JENNIFER GRIFFIN: Spanky Gibson was a Marine gunnery sergeant in Ramadi when a sniper bullet ripped through his left knee. He never thought he’d walk again. That was 21 months ago. Now he is back in combat – the first full-leg amputee to return to active duty in a war zone.
GYSGT WILLIAM “SPANKY” GIBSON [U.S. Marine Corps]: I mean, I knew there was something seriously wrong with me. The round, lucky enough, severed the nerve so there was no pain. There was my first instinct – start returning fire, do the best you can. It didn’t truly set in to me until I was coherent in Bethesda and they’d already amputated. As soon as I realized, okay, well, it ain’t growing back, so let’s start recovering.
GRIFFIN: That’s when he started training for marathons. And then there was the escape from Alcatraz swim last July, where he saw Marine Lieutenant General James Mattis.
GIBSON: And when I came out of the water after a mile and a half swim, he asked me what he can do for me. And I said well, I’d like to deploy again.
GRIFFIN: Many asked him why. He has a wife and four-year-old daughter waiting for him in Oklahoma.

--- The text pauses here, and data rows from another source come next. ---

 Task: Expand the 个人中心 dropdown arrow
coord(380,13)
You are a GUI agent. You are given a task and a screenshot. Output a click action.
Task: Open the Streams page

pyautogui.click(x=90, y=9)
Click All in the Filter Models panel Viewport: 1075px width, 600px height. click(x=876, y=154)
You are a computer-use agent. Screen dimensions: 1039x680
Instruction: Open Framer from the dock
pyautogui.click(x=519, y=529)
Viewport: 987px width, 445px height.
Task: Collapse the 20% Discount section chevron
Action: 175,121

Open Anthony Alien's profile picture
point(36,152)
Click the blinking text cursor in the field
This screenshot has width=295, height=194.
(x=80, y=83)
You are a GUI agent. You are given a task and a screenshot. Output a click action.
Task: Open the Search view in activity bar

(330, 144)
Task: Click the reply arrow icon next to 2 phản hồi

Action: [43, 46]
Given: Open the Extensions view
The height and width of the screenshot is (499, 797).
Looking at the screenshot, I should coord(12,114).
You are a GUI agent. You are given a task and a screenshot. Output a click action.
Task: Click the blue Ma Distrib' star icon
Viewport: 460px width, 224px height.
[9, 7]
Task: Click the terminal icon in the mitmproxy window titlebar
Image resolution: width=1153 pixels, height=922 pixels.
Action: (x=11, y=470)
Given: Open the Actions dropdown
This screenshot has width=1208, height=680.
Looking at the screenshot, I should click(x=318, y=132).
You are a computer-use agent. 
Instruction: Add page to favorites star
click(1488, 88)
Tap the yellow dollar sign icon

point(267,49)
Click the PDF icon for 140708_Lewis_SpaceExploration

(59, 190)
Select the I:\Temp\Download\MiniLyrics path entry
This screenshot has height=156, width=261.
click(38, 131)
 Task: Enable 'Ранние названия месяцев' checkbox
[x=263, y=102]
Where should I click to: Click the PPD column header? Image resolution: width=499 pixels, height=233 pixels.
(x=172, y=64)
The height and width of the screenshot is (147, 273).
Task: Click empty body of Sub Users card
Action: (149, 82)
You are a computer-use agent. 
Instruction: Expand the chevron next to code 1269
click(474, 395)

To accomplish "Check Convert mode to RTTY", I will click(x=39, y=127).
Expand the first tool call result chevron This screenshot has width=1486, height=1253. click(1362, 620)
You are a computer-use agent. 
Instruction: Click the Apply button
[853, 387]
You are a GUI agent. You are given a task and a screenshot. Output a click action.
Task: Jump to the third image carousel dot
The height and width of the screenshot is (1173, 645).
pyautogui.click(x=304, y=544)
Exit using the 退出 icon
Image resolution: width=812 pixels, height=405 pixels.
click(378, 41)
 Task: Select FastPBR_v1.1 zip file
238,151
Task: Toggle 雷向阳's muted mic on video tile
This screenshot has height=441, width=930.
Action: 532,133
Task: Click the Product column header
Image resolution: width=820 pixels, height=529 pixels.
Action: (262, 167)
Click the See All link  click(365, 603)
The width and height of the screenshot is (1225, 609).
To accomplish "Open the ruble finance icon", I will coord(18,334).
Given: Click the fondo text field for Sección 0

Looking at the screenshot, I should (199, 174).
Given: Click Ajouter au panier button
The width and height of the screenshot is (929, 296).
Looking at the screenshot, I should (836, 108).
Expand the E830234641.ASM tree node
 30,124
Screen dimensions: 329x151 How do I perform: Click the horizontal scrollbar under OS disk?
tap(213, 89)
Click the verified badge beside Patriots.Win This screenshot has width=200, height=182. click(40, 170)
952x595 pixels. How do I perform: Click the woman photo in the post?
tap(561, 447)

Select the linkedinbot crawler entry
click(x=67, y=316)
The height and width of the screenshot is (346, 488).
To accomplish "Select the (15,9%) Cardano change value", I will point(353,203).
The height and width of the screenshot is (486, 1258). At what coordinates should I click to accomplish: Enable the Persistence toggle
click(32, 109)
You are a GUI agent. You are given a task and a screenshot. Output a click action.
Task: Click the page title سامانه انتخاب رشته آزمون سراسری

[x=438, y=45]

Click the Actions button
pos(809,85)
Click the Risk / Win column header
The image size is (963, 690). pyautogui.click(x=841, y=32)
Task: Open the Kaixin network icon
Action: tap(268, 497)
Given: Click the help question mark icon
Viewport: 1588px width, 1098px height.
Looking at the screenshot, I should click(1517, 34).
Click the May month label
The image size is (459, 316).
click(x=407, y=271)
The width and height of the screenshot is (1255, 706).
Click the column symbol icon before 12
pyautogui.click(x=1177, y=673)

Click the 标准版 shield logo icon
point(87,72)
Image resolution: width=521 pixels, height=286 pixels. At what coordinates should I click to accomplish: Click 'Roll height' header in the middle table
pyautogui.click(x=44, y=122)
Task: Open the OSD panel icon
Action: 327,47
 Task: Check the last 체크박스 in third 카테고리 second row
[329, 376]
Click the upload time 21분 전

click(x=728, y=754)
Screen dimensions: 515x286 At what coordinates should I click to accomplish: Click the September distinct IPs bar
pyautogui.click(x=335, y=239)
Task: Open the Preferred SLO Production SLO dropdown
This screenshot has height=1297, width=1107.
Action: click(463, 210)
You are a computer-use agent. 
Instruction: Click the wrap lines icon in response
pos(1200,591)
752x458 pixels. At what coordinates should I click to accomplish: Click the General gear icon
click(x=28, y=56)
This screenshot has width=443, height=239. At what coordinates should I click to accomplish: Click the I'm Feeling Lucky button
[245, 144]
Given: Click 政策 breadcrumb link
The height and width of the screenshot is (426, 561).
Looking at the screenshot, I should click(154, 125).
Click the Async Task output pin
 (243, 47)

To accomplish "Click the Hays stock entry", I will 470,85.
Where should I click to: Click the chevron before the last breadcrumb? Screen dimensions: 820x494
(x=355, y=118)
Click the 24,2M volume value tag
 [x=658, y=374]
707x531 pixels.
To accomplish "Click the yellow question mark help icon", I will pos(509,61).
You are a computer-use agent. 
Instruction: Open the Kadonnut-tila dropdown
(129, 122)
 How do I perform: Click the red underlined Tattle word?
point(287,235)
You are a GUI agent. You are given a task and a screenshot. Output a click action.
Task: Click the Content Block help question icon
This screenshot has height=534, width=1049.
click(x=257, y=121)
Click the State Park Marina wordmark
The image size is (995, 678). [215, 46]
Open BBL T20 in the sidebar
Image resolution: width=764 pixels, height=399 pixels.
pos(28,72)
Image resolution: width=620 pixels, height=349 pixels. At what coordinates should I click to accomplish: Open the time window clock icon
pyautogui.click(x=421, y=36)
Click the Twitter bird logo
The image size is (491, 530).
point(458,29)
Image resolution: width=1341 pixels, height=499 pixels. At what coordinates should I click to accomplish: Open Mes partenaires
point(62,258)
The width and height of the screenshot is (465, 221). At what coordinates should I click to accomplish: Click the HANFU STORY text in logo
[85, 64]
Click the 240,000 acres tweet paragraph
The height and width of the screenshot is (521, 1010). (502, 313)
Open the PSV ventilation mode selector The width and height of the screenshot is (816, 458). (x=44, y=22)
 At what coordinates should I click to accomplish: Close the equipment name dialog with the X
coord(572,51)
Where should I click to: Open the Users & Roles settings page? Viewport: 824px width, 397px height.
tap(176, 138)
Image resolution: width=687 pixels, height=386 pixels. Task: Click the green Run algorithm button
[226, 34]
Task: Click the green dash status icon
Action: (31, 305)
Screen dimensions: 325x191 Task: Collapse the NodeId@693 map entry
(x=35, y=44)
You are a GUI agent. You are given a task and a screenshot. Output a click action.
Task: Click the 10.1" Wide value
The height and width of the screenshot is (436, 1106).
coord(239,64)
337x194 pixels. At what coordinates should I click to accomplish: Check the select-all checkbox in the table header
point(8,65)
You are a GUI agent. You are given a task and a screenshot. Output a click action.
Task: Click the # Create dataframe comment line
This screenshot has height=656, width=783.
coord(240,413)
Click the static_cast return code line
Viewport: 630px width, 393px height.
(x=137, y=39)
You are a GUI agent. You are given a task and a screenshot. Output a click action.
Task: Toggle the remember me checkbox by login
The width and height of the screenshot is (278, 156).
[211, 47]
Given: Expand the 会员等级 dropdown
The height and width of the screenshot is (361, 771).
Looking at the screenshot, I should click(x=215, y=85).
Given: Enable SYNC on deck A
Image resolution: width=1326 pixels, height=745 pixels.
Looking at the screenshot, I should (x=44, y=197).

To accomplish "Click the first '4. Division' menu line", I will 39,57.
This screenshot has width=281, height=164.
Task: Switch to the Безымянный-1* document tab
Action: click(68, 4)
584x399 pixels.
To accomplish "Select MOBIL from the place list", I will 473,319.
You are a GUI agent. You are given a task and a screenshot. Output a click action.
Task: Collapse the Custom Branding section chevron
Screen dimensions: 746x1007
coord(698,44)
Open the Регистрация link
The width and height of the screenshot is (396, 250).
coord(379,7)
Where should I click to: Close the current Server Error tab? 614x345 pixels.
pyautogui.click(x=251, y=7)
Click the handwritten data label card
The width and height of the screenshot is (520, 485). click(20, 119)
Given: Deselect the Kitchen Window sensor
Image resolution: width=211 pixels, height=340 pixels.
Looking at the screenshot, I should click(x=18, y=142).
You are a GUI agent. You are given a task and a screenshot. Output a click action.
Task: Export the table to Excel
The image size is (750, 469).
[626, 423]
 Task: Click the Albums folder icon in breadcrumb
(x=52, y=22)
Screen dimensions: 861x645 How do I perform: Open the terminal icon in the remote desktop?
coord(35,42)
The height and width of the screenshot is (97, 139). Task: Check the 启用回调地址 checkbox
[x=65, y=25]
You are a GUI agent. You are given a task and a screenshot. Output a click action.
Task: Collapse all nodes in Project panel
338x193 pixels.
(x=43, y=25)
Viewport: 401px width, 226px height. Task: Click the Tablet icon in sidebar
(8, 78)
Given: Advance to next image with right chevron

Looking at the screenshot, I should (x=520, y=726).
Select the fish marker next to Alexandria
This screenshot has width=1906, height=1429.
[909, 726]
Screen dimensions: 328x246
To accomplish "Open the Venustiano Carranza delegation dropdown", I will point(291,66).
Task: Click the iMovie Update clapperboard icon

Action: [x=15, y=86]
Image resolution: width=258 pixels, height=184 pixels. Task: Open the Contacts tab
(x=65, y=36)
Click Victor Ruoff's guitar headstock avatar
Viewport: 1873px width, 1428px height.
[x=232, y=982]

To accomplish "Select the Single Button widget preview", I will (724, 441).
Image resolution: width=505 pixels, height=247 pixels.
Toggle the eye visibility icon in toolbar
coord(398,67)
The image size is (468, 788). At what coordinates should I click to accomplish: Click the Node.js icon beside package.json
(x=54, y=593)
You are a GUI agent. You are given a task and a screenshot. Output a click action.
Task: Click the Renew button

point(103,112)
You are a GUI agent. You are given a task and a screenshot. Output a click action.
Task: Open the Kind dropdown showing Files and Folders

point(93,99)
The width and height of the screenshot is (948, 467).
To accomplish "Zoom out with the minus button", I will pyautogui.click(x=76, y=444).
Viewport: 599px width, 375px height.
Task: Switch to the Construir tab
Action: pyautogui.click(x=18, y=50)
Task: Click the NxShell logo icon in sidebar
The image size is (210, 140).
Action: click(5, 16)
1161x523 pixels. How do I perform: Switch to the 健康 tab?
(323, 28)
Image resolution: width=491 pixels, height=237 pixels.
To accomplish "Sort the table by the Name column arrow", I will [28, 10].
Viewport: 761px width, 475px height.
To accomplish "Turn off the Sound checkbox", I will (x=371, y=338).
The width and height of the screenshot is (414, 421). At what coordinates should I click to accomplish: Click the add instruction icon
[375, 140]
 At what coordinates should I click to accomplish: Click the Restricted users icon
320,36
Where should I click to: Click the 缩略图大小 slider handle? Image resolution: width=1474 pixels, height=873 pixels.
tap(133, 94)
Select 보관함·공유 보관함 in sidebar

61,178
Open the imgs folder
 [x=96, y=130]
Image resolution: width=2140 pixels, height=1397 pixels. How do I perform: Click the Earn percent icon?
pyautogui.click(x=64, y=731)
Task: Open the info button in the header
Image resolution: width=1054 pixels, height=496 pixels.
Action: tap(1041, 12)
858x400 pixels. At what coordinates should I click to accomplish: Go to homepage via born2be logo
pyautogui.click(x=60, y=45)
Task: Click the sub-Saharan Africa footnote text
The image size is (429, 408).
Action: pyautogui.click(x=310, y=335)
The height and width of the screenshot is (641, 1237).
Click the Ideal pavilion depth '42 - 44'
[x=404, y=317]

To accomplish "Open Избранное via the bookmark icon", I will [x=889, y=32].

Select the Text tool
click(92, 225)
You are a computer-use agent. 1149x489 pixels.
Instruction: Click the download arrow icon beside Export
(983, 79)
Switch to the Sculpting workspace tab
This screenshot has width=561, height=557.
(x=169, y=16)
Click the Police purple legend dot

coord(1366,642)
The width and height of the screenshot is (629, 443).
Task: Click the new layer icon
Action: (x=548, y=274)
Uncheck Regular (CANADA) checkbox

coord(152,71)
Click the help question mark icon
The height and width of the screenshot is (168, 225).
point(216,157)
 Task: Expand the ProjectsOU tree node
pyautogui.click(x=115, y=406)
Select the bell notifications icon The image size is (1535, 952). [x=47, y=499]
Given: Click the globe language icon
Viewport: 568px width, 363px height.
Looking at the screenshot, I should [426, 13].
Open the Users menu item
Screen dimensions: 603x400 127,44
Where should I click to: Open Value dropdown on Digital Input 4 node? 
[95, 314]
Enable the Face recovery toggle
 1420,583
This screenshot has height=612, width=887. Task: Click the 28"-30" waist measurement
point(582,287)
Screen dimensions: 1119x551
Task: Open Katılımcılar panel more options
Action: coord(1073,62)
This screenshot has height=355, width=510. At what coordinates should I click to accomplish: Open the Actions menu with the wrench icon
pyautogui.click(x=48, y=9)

GIBSON: And this is where we were 232 years ago as a nation. Now they’re starting a new nation. That was one of my big reasons for coming back here. It wasn’t for other Marines to look at me and say, oh wow, you’re a tough guy. You’re an above-knee amputee and you’re coming back. It has nothing to do with that. It’s part to show appreciation to, one, my fellow service members – fallen marines – and then to tell the people in this country that I’m willing to come back here to a place that some people might think that you’ve been maimed by and show appreciation enough to say, hey, no, I’m back here to help in whatever way I can, again.
GRIFFIN: He landed at the same base from where he had been medevaced home.
GIBSON:It was strange at first carrying all my gear, wearing my combat load. They’re all firsts now. You take the first step. You take the first bath. You take the first bike ride. So to get on a helicopter again and get on the military transport, it’s recovery. It’s the loop. It’s the cycle. When you come to realization that, hey, I’m back.
GRIFFIN: But he doesn’t want special treatment. He coordinates firepower response for the troops in the field from Fallujah’s operations center.
GIBSON: I brought five legs with me. I brought two different running legs and then two mechanical back-ups and then my primary. I take a shower in the same facility that the Marines take their showers in. I do everything the may they do it, minus just taking my leg off and hopping into the shower. I’m still 21 months into my injury. It’s kind of feeling out what’s the steps that the man can take. What limitations might he still have? I don’t want to put any other Marines in harm’s way because I might be limited.
GRIFFIN: But not limited by courage and a sense of duty.
In Fallujah, Jennifer Griffin, Fox News.